Copy out the entries that follow exactly, leaving out the pictures.

------------------------------------

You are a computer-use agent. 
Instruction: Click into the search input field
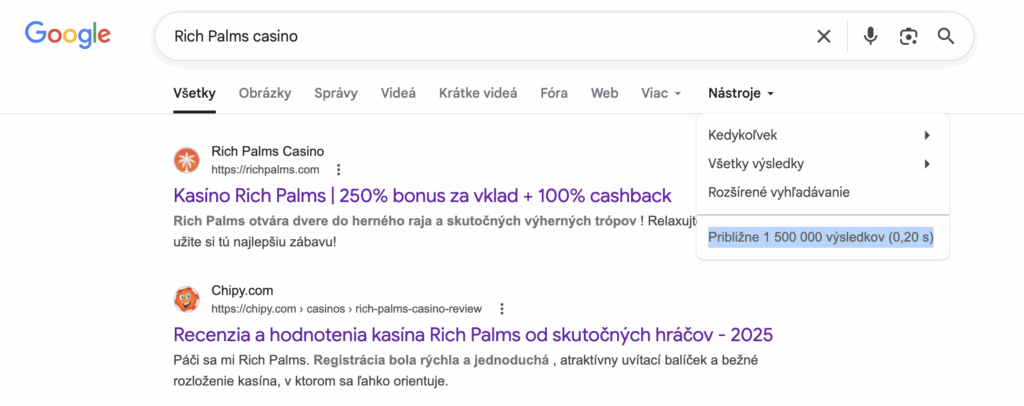click(x=480, y=36)
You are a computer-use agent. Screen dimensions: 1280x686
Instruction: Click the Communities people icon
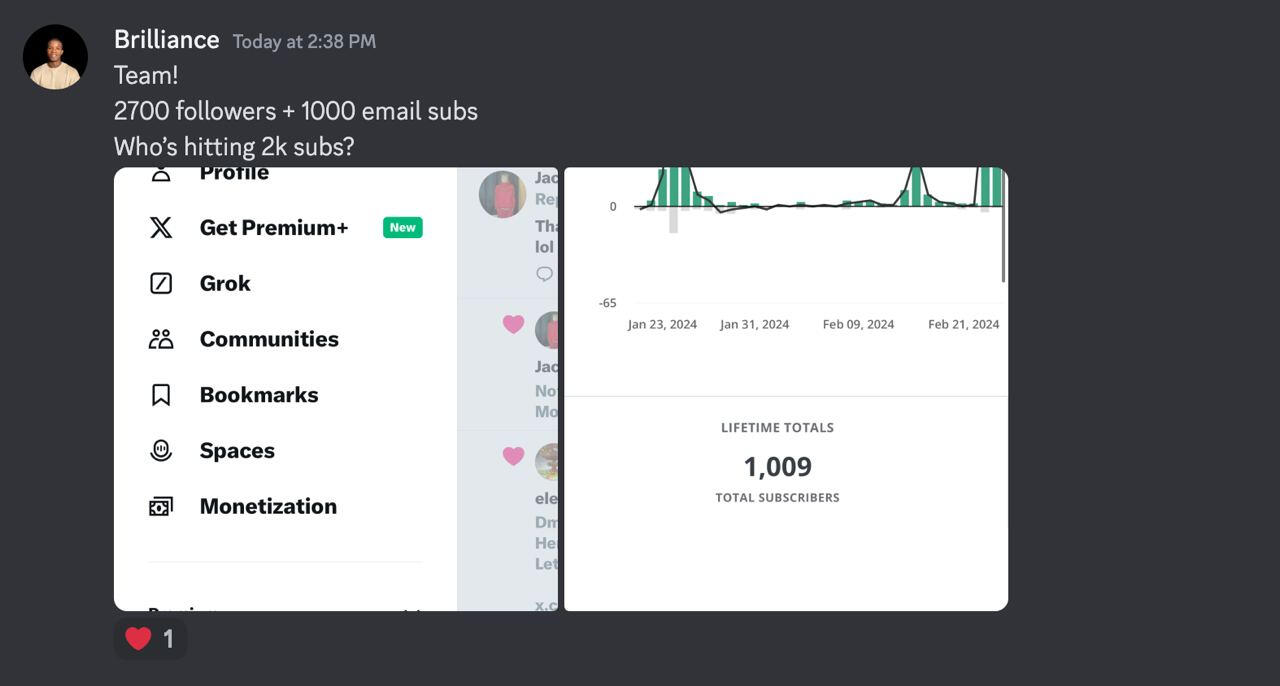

------------------------------------

* **Response to this task**
You are a computer-use agent. 
Instruction: Click into the search input field
click(x=480, y=36)
You are a computer-use agent. Screen dimensions: 1280x686
Instruction: Click the Communities people icon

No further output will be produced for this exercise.